I don't have a good handle on which sort of usage is going to be more common, and I expect that the answer is going to be very system dependent varying based on both the mix of applications running on the system at any given moment and the capabilities of the standard and streaming mode floating point implementations that the system has.
However the existing syscall ABI for the Z and P registers (which is all the SVE register state, FFR is a magic P register) means that unless we treat streaming mode differently to non-streaming mode we'll be discarding whatever state is there anyway so userspace by definition shouldn't have anything in there it expects to be preserved when it does a syscall. I'd rather not introduce an ABI that guarantees that we preserve the streaming mode SVE register state in cases where we discard (or can discard) the non-streaming SVE register state, that's both going to be more complicated to implement and more likely to cause unexpected differences that trip userspace up.
about (can we even trap SVE instructions independently of SME while in streaming mode?).
I'd need to check through but I don't believe so.
I'd find it clearer if we preserved PSTATE.SM and, w.r.t. the streaming SVE state, we somewhat follow the PCS and not restore the regs (input from the libc people welcomed).
Like I say we can do that easily enough, it's not something I expect to ever come up in practical usage though.
Having said that as with ZA userspace can just exit streaming mode to avoid any overhead having it enabled introduces and the common case is expected to be that it will have done so due to the PCS, it should be an extremely rare case - unlike keeping ZA active there doesn't seem to be any case where it would be sensible to want to do this and the PCS means you'd have to actively try to do so.
IIUC, the PCS introduced the notion of streaming-compatible functions that preserve the SM bit. If they are non-streaming, SM should be 0 on
Yes, it isn't the default though.
entry. It would be nice if we put the syscalls in one of these categories, so either mandate SM == 0 on entry or preserve (the latter being easier, I think, I haven't looked at what it takes to save/restore the streaming SVE state; I may change my mind after reviewing at the other patches).

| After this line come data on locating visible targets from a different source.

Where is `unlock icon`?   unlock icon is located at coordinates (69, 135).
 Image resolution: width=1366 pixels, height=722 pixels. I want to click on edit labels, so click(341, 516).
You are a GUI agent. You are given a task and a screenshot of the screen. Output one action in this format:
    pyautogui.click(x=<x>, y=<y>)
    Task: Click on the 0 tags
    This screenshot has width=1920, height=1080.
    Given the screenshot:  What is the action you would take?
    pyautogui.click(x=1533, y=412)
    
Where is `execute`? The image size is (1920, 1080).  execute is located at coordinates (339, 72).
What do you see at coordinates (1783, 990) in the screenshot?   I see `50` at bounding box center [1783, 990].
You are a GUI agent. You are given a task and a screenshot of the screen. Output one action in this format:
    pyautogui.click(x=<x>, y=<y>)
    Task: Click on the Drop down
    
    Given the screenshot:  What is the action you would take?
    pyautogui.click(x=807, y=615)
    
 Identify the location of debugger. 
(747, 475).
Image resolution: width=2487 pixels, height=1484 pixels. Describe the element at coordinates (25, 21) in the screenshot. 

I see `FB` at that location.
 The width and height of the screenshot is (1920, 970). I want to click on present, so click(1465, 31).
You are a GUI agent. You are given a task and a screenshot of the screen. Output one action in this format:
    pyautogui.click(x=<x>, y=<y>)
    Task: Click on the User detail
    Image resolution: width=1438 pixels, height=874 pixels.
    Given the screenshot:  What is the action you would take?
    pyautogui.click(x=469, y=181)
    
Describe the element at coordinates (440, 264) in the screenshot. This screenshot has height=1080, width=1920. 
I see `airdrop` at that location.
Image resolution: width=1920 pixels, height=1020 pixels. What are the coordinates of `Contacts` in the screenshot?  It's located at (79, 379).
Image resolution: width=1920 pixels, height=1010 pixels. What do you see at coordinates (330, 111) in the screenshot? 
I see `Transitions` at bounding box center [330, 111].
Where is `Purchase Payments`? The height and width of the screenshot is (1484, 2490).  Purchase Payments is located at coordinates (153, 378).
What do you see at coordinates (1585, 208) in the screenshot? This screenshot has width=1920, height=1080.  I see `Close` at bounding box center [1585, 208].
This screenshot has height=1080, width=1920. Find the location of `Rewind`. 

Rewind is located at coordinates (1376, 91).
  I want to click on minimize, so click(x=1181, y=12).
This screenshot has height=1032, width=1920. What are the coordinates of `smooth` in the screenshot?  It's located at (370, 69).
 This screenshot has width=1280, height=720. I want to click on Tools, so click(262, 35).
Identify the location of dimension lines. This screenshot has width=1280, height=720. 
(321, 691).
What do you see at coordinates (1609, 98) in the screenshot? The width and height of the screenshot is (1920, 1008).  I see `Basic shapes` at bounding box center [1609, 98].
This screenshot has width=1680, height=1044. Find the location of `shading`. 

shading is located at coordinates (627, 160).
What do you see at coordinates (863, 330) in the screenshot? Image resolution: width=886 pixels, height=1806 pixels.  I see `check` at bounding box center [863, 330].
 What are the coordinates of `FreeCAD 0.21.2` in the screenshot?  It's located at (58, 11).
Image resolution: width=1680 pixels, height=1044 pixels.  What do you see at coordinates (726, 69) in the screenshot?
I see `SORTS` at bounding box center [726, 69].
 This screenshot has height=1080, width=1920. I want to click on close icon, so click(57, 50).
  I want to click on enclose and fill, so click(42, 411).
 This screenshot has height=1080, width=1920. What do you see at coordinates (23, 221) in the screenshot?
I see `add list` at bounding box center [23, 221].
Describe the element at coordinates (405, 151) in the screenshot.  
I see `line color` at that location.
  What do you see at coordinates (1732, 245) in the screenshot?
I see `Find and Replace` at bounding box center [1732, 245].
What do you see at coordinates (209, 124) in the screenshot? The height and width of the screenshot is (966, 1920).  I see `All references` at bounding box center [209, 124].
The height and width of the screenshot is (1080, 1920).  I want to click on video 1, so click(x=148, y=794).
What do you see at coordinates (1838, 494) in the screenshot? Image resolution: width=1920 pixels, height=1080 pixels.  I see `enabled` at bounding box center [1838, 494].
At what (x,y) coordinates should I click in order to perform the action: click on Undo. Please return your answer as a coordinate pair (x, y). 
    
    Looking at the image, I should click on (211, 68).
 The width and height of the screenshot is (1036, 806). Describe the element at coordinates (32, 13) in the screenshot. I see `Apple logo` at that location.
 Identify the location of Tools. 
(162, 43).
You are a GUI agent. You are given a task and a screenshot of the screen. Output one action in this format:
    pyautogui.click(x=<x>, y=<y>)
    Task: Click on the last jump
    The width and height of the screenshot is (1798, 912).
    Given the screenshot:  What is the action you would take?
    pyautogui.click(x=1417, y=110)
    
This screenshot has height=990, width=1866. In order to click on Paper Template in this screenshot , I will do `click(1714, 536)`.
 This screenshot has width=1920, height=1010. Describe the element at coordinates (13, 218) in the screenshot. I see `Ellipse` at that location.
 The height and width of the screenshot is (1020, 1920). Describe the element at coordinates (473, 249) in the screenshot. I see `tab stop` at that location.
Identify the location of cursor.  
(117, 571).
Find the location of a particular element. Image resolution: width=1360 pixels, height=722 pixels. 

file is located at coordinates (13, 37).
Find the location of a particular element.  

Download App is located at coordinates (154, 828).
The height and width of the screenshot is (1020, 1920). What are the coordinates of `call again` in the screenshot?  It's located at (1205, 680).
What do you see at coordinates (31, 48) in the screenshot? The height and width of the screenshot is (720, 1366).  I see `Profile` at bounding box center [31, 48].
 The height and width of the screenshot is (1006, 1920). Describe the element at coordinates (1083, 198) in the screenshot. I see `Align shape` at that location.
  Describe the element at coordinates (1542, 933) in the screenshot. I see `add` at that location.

The streaming SVE state is identical to the SVE state with the exception of the FFR predicate register which is not present unless FA64 is available in the system and enabled and the separatly configured vector length.
It's sounding like we may as well just preserve SM, it shouldn't come up that often anyway and if it causes performance problems we can probably optimise it, and/or userspace can simply just not do that. Like I say I don't have particularly strong feelings, the current behaviour was just the easiest thing to implement and it doesn't seem like there is a use case. This is fine by me, I can do that for the next version.
[fork()/clone() behaviour]
(few hours later) I think instead of singling out fork() (clone3() actually), we can just say that new tasks (process/thread) always start with PSTATE.ZA == 0, PSTATE.SM == 0 (tbd for this) and TPIDR2_EL0 == 0 irrespective of any clone3() flags (even CLONE_SETTLS). The C library will have to implement the lazy ZA saving in the parent before the syscall and the child will automatically recover the state if it follows the PCS.
Works for me, I think forcing the userspace to consider this is going to work out more robust.